Trieste, il portuale No Green Pass: "Ho il covid: colpa degli idranti, ho preso freddo"

Si chiama Fabio Tuiach,  è un portuale di Trieste, ex pugile ed ex consigliere comunale leghista espulso dal partito del Carroccio per alcune prese di posizioni decisamente estremiste su Islam e omosessualità. Dopo un rapido passaggio fra le fila di Forza Nuova, oggi è uno degli attivisti più accesi nelle manifestazioni No-Vax e No Green pass. Oggi Tuiach è tornato a far parlare di sé, dopo l'annuncio (fatto da lui stesso sui social) di essere risultato positivo al covid. 

"Qualche giorno fa - ha scritto lo stesso Tuiach - ero davanti agli idranti e sono rimasto tutto il giorno fuori bagnato. Credo che con la temperatura di Trieste a fine ottobre è impossibile non prendere un malanno in questi casi e infatti sono stato subito positivo al tampone di farmacia dopo la febbre e domani c'è quello ufficiale.
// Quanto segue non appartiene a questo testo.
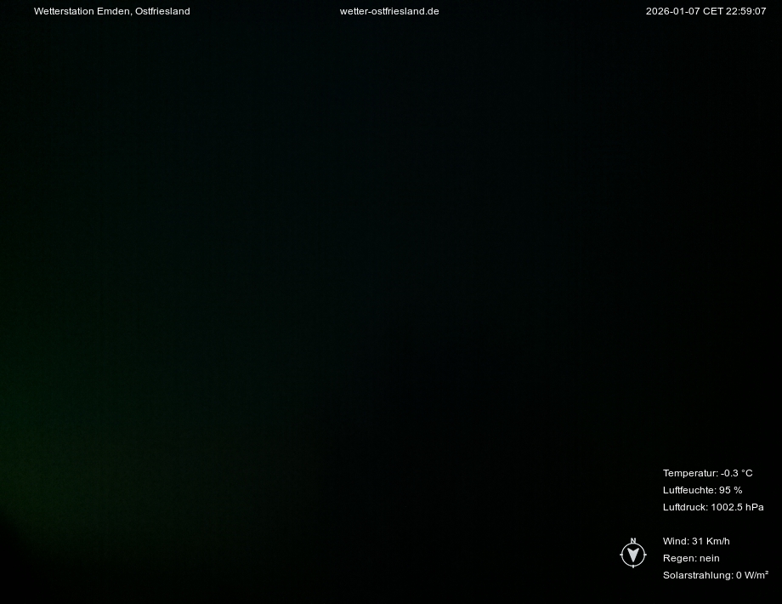The width and height of the screenshot is (782, 604).
Task: Select the 1002.5 hPa pressure value
Action: coord(737,507)
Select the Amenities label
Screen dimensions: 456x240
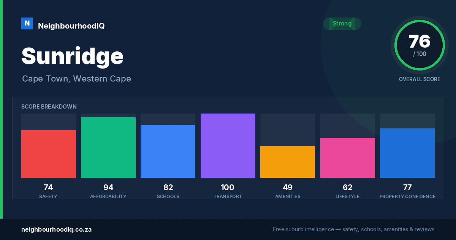[x=288, y=197]
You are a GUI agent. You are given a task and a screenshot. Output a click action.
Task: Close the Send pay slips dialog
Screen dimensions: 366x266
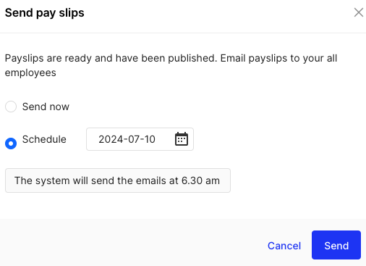359,12
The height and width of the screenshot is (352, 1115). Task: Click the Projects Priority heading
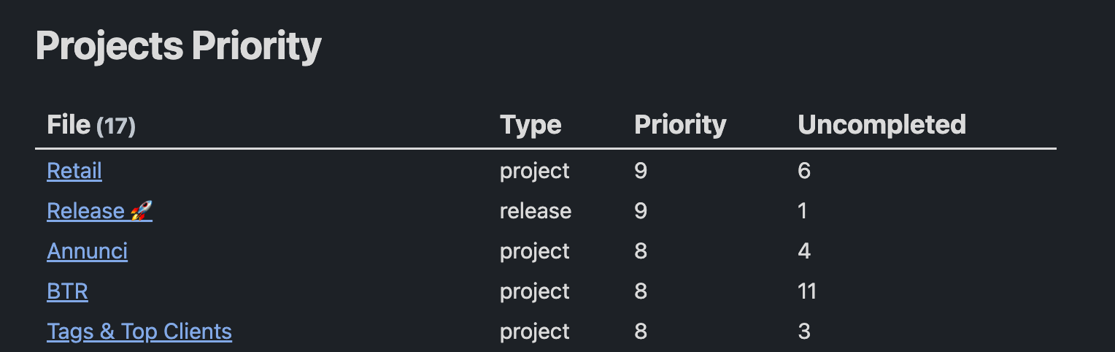[x=178, y=46]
Per me il COVID esiste solo nelle menti delle persone ipnotizzate ma ugualmente sto prendendo degli anti infiammatori e delle vitamine e lascio il vaccino sperimentale agli ipocondriaci senza Dio. Il COVID è una truffa ma con la Tachipirina e la vigile attesa qualcuno può finire all'ospedale ma chi ha fatto il siero magico lo difenderà sempre anche davanti all'evidenza. Finalmente ho preso questa terribile influenza, accidenti che paura!".

Insomma, la positività al virus sarebbe tutta colpa degli idranti con cui la polizia giorni fa ha rimosso i blocchi ai varchi portuali triestini. Un'infreddatura, insomma, alla base del suo contagio. E non il fatto che per giorni è stato a stretto contatto con migliaia di persone senza la mascherina e senza alcun tipo di protezione.